Fecal incontinence (FI) is a distressing symptom that substantially impairs quality of life and requires management tailored to its cause and severity. Since the publication of the 2017 edition of the Japanese Practice Guidelines for Fecal Incontinence, awareness and clinical implementation have progressively expanded. The revised second edition was released in November 2024. This review outlines the current diagnosis and treatment for FI, with reference to key updates in the 2024 guidelines.
FI is defined as involuntary loss of feces through the anus, either unconsciously or against one's will. In Japan, its prevalence is approximately 4.0% in adults aged 20–65 years and 7.5% in those over 65. Contributing pathophysiological factors include stool consistency; the function of defecation-related musculature; anorectal sensory function; rectal pressure, capacity and compliance; colonic function; and cognitive and motor function.
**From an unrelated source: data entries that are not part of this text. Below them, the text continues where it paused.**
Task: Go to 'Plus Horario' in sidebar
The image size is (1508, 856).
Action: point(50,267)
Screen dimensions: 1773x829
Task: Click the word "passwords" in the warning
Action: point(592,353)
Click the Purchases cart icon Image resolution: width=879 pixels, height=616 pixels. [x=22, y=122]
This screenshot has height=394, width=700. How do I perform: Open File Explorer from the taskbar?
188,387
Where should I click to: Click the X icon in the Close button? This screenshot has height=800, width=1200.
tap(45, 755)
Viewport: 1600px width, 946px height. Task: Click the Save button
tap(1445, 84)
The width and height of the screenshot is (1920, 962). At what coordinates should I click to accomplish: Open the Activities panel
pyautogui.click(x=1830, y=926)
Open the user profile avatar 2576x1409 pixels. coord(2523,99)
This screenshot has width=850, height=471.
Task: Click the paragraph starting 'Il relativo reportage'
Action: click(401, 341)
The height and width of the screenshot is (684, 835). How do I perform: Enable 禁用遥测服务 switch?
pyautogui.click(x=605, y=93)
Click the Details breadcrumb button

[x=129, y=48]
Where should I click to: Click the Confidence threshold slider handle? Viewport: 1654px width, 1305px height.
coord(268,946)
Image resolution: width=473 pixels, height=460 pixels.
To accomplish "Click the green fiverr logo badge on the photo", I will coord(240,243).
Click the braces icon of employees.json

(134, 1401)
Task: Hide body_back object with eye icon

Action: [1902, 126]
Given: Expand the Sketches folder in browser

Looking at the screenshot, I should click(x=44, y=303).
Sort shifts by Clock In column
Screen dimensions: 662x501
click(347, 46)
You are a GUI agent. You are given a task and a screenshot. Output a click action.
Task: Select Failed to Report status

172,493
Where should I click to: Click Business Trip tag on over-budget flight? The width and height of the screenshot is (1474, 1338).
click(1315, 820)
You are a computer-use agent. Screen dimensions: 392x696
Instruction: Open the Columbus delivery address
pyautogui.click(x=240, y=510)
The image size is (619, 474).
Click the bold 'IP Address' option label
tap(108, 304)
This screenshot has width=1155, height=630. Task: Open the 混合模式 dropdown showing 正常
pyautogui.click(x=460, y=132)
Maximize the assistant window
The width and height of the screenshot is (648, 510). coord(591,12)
FI symptoms are categorized into passive and urge incontinence. Diagnostic evaluation involves history-taking, digital anorectal examination, anorectal physiological testing, and endoanal ultrasonography.
Management strategies are classified into three tiers: initial treatment, specialized conservative therapy, and surgical intervention. A stepwise approach, commencing with the least invasive modality, is generally recommended.
Initial treatment comprises dietary and lifestyle modification, bowel habit training, skin care, adjustment of oral medications such as laxatives, and pharmacological therapy. Specialized conservative therapies include pelvic floor muscle training, biofeedback therapy, and transanal irrigation. Among surgical options, sacral neuromodulation and sphincteroplasty are regarded as first-line procedures, whereas gastrointestinal stoma creation is considered a second-line intervention. Anal sphincter restoration using regenerative medicine is an emerging area of ongoing research.